S’inspirant de son expérience malheureuse avec la Mac, il crée en 2001, l’association «Sol’art». Elle compte 30 membres, essentiellement des musiciens. «Les adhérents étaient des artistes en herbe, qui venaient surtout dans le but de s’intégrer dans le milieu artistique», renseigne Marco Mbella. « Longuè Longuè a d’ailleurs fait partie de la Sol’art, mais après le succès de son premier album, il a déserté les rangs », déplore l’ex président de la «Sol’art». La désertion des uns et des autres, sonne le glas de l’association.

Tel est le destin que connaît l’Ada, l’association fondée en 2006 par Devis Mambo, Nadia Ewandè et compagnie.
Le seul fait d’arme qu’on connaît à l’Ada reste manifestement la visite des détenus à la prison centrale de New bell à Douala.

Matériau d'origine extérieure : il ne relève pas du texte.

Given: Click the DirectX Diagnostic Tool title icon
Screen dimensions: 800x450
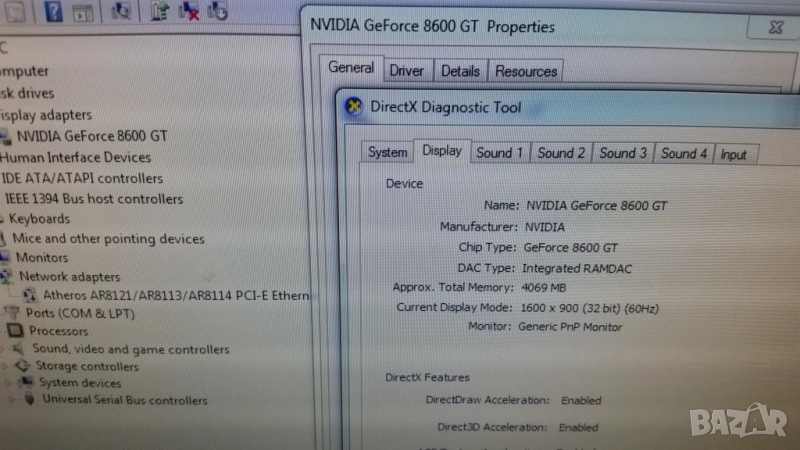Looking at the screenshot, I should 355,107.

Malgré la cessation d’activités des unes, les associations ou mutuelles d’artistes restent la préoccupation de certains artistes. Marco Mbella est résolu à développer des synergies. D’aucuns créent des mutuelles d’un autre genre. Des mutuelles ethniques ou régionales. Sur ce point, Moïse Bangtéké confie que la mutuelle des artistes du Nkam (l’un des quatre départements de la région du Littoral) verra bientôt le jour sous le nom «Kaba». «Je suis chargé de la mettre sur pied. Henry Njoh est pressenti pour être le président», révèle-t-il. Regrouper les artistes sur le long terme, est visiblement la mer à boire. La chanteuse Rachel Tchoungui a manifestement du pain sur la planche, elle qui vient de lancer la «Mama», la mutuelle des artistes musiciens et associés.